Por trás do boom da SanDisk: foi a IA que remodelou o DNA do armazenamento, ou é mais uma ilusão de ciclo épico?
A Brazilian Market News reporta que, com base na lógica de que o “NAND já alcançou ‘desacoplamento de ciclo’ graças a contratos de longo prazo com gigantes da nuvem de US$ 42 bilhões”, a Sandisk (SNDK.US) registrou retorno acima de 356% desde o início do ano. O analista Louis Gérard afirma que ainda não está claro se essa alta representa uma elevação permanente do modelo de negócios ou se é apenas o pico mais extremo do ciclo já visto na indústria de memória flash.
A Sandisk será desmembrada da Western Digital (WDC.US) em fevereiro de 2025, o que elimina o “desconto de conglomerado” do negócio de HDD que ofuscava o potencial da memória flash. Desta forma, ambas companhias se tornam ativos puros no superciclo de IA.
O relatório financeiro mais recente mostra que, no terceiro trimestre do ano fiscal de 2026, a receita da Sandisk chegou a US$ 5,95 bilhões, um aumento de 252,1% ano a ano, com lucro por ação (não GAAP) de US$ 23,41, superando em muito as expectativas. No entanto, isso ocorreu principalmente devido ao poder de precificação e à otimização do portfólio, pois o volume de remessas ficou estável ano a ano e caiu no trimestre. A empresa abandonou mercados de baixo valor de consumo, focando no segmento premium de data center.
O número mais impressionante é a margem bruta (não GAAP) de 78,4%, muito acima da média do setor, de 30%-40%, sendo também a subida mais acentuada da história dos semicondutores. Porém, esse desempenho depende inteiramente do aumento de 645% ano a ano nos negócios de data center.
Limitações do “novo modelo de negócios”
O “novo modelo de negócios” (NBM) da Sandisk busca eliminar a ciclicidade por meio de contratos de longo prazo com garantias financeiras. Contudo, esses acordos têm um defeito central: a parte de longo prazo possui preços flutuantes. Isso significa que, apesar dos US$ 1,1 bilhão em garantias financeiras impedirem inadimplências dos clientes, não há proteção contra queda nos preços.

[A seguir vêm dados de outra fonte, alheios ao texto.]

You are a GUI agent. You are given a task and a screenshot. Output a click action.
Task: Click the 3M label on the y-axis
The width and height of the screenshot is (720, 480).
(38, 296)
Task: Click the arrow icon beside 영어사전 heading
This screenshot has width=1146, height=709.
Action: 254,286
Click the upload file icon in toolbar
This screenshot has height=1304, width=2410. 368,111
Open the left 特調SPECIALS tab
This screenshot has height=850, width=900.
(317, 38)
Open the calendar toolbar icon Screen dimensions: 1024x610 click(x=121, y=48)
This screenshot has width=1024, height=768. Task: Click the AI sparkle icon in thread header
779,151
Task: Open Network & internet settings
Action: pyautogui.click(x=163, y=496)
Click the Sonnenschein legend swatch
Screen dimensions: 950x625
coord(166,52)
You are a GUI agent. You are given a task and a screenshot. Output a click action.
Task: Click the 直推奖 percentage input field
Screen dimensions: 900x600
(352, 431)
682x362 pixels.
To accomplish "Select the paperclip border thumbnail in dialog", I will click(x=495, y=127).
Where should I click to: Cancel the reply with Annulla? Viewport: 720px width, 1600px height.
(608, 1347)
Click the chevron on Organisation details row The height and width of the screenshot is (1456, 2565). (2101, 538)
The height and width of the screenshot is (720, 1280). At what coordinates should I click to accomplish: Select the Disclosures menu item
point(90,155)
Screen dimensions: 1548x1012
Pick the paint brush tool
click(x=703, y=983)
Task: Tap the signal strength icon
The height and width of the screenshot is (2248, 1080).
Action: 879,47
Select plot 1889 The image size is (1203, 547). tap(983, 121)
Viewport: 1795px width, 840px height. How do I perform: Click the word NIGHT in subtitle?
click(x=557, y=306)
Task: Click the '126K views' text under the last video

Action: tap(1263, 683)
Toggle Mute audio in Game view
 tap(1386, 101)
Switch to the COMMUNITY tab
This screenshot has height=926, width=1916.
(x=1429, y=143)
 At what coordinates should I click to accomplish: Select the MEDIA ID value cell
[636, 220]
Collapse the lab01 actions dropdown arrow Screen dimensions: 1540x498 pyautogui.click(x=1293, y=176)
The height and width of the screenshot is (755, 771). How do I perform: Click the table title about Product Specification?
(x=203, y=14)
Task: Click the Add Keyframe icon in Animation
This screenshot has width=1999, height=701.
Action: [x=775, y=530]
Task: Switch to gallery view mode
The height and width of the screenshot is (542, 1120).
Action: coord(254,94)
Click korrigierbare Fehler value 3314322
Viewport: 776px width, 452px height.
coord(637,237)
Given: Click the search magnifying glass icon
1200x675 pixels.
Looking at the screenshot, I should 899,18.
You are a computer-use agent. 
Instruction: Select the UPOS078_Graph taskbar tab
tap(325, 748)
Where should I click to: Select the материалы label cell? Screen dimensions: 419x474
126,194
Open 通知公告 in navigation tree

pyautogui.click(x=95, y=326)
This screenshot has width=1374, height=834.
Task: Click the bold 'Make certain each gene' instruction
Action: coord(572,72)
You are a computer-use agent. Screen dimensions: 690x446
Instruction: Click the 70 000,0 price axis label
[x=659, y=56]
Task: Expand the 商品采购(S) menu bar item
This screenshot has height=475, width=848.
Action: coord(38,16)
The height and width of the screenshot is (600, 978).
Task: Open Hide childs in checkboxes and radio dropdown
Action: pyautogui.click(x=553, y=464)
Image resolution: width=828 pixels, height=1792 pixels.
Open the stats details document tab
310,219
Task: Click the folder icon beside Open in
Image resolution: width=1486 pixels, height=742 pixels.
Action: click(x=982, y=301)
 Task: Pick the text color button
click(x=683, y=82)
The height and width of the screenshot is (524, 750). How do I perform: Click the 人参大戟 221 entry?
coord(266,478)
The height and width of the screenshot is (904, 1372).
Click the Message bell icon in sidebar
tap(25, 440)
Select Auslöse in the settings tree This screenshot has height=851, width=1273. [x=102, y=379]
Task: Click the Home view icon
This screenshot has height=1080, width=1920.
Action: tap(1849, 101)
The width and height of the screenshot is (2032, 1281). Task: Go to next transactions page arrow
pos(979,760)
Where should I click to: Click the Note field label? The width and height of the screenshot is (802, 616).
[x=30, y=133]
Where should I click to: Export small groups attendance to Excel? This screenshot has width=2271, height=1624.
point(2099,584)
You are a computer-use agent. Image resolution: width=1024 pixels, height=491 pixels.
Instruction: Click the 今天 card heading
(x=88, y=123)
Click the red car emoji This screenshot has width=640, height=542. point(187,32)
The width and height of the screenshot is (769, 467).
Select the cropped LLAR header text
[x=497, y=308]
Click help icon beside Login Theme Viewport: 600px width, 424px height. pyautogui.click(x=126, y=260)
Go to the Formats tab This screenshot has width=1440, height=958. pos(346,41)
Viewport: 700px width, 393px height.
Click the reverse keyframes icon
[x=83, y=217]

Com a entrada em operação das novas capacidades da Samsung e SK Hynix (como a tecnologia de 321 camadas) em 2026-2027, os preços flutuantes serão reajustados de acordo com o mercado à vista. Atualmente, o mercado trata o RPO de US$ 42 bilhões como receita fixa, o que pode ser um equívoco.
Valuation significativamente elevado
O P/L não GAAP da Sandisk está em 40,36, muito acima dos 26,30 da Micron. De acordo com o modelo de fluxo de caixa descontado (DCF), considerando a normalização dos preços após 2027, o preço-alvo implícito é de apenas US$ 372,42, indicando potencial de queda de cerca de 70% em relação ao preço atual. Cenários ponderados por probabilidade também apontam para retorno negativo. O prêmio de valuation em relação à Micron atualmente não tem suporte nos fundamentos.

Riscos e conclusão
O risco para a Sandisk reside na possibilidade de o descompasso entre oferta e demanda persistir, já que fornecedores priorizam lucros e a transferência de capacidade para HBM limita a oferta de NAND; as garantias financeiras de US$ 1,1 bilhão também reforçam o vínculo dos contratos.
O analista Louis Gérard acredita que a disparada da ação da Sandisk de US$ 33 para US$ 1.406 em um ano, sustentada pela narrativa de IA e restrição de oferta, já soa absurda. Considerando que a margem bruta de 78% é insustentável em um mercado de commodities e que esse ciclo registrou expansão recorde de margens, o potencial de correção no futuro pode ser igualmente acentuado. A recomendação para a empresa é “venda”.